| Task |
Retype, exactly as they appear below, the lines between the line holding "Given: Check the" and the line holding "Task: Select the 路线选取 menu item", both ends included.

| Data shown |
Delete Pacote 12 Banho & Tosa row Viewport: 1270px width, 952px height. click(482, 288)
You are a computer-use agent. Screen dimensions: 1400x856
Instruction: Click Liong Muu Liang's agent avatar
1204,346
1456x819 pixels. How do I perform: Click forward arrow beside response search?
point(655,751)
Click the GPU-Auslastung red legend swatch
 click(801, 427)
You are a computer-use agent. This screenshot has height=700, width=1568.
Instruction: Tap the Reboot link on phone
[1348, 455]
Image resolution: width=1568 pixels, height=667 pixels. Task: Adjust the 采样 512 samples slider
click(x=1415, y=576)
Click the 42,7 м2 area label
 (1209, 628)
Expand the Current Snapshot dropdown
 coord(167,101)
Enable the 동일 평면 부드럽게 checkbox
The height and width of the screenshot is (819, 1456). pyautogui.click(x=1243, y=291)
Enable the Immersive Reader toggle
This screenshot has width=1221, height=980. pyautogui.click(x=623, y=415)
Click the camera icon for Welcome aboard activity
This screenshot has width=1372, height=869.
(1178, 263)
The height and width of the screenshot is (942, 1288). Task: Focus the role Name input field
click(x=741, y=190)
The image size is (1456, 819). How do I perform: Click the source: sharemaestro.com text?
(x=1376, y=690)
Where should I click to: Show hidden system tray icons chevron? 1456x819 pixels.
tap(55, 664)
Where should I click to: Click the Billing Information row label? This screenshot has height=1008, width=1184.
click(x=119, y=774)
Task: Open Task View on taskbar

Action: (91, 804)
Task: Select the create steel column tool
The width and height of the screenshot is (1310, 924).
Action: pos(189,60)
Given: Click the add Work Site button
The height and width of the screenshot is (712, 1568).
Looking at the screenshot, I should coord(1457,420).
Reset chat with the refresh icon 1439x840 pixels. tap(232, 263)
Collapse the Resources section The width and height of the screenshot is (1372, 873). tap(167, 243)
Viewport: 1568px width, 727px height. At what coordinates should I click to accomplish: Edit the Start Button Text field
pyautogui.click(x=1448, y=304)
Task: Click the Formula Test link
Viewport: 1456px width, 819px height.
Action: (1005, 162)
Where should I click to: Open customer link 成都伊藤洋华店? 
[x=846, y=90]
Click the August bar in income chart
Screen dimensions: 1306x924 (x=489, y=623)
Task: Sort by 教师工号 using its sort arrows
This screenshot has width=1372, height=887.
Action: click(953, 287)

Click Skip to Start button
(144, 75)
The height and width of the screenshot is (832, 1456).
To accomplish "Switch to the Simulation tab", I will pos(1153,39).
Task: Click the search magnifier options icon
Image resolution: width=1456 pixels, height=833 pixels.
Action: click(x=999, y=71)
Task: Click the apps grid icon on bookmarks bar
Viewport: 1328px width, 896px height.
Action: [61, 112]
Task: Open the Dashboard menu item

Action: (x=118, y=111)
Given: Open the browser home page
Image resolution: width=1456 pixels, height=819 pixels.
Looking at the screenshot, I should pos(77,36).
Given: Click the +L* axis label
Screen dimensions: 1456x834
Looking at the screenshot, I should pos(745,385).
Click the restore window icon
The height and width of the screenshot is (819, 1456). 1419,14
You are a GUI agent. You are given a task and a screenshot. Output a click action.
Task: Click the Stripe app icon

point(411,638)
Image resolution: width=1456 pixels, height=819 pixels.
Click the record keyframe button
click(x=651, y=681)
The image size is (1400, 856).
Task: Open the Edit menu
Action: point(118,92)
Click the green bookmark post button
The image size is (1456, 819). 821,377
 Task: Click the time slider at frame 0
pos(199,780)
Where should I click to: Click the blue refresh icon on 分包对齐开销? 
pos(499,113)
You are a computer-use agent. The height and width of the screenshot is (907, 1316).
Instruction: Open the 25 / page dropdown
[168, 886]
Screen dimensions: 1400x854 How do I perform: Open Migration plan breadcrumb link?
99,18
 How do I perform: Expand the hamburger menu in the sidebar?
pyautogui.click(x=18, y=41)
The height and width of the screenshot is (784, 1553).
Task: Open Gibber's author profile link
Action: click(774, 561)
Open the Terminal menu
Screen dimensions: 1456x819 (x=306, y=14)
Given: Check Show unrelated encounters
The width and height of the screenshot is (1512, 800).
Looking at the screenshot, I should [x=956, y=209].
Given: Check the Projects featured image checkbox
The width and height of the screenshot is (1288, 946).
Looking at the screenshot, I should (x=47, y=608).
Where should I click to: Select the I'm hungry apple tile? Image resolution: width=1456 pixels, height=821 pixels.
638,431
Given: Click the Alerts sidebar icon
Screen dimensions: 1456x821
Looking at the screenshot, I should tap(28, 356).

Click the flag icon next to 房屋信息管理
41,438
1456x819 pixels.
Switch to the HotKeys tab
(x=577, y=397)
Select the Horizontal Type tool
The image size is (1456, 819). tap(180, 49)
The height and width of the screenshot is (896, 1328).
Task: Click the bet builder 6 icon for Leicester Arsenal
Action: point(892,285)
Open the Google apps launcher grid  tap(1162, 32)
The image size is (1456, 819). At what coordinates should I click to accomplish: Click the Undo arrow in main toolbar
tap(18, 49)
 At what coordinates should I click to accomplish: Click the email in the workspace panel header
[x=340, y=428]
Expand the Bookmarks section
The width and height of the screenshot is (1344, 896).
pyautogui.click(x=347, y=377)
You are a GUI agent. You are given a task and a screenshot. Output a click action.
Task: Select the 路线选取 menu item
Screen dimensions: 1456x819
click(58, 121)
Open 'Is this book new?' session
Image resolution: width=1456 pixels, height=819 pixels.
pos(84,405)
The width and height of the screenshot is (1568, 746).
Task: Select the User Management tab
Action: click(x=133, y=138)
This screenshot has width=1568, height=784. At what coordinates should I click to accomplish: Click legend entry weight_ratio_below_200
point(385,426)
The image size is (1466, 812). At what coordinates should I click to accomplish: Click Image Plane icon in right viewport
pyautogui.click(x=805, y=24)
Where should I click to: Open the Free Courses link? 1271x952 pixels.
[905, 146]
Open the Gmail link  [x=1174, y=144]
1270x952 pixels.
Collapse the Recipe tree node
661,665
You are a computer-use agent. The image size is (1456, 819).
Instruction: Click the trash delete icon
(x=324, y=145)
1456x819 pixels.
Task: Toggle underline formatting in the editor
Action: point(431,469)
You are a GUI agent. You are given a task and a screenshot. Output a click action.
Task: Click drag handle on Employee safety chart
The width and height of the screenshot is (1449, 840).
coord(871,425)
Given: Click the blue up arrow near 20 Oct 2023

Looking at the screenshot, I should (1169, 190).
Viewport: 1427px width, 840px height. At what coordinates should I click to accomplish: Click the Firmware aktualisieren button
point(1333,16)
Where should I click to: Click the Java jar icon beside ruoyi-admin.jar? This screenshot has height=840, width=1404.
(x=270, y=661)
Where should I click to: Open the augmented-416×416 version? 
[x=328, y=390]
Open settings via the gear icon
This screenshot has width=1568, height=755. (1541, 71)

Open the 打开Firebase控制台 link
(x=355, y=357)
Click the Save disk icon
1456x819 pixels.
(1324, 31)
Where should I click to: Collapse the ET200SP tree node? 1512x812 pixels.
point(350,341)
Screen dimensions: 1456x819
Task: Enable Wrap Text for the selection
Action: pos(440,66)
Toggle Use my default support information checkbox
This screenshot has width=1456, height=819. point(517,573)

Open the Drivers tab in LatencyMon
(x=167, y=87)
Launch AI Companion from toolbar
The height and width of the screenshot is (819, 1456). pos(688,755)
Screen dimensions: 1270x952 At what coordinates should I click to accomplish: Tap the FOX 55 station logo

| Result for this exercise |
Given: Check the Projects featured image checkbox
The width and height of the screenshot is (1288, 946).
Looking at the screenshot, I should (x=47, y=608).
Where should I click to: Select the I'm hungry apple tile? Image resolution: width=1456 pixels, height=821 pixels.
638,431
Given: Click the Alerts sidebar icon
Screen dimensions: 1456x821
Looking at the screenshot, I should tap(28, 356).

Click the flag icon next to 房屋信息管理
41,438
1456x819 pixels.
Switch to the HotKeys tab
(x=577, y=397)
Select the Horizontal Type tool
The image size is (1456, 819). tap(180, 49)
The height and width of the screenshot is (896, 1328).
Task: Click the bet builder 6 icon for Leicester Arsenal
Action: point(892,285)
Open the Google apps launcher grid  tap(1162, 32)
The image size is (1456, 819). At what coordinates should I click to accomplish: Click the Undo arrow in main toolbar
tap(18, 49)
 At what coordinates should I click to accomplish: Click the email in the workspace panel header
[x=340, y=428]
Expand the Bookmarks section
The width and height of the screenshot is (1344, 896).
pyautogui.click(x=347, y=377)
You are a GUI agent. You are given a task and a screenshot. Output a click action.
Task: Select the 路线选取 menu item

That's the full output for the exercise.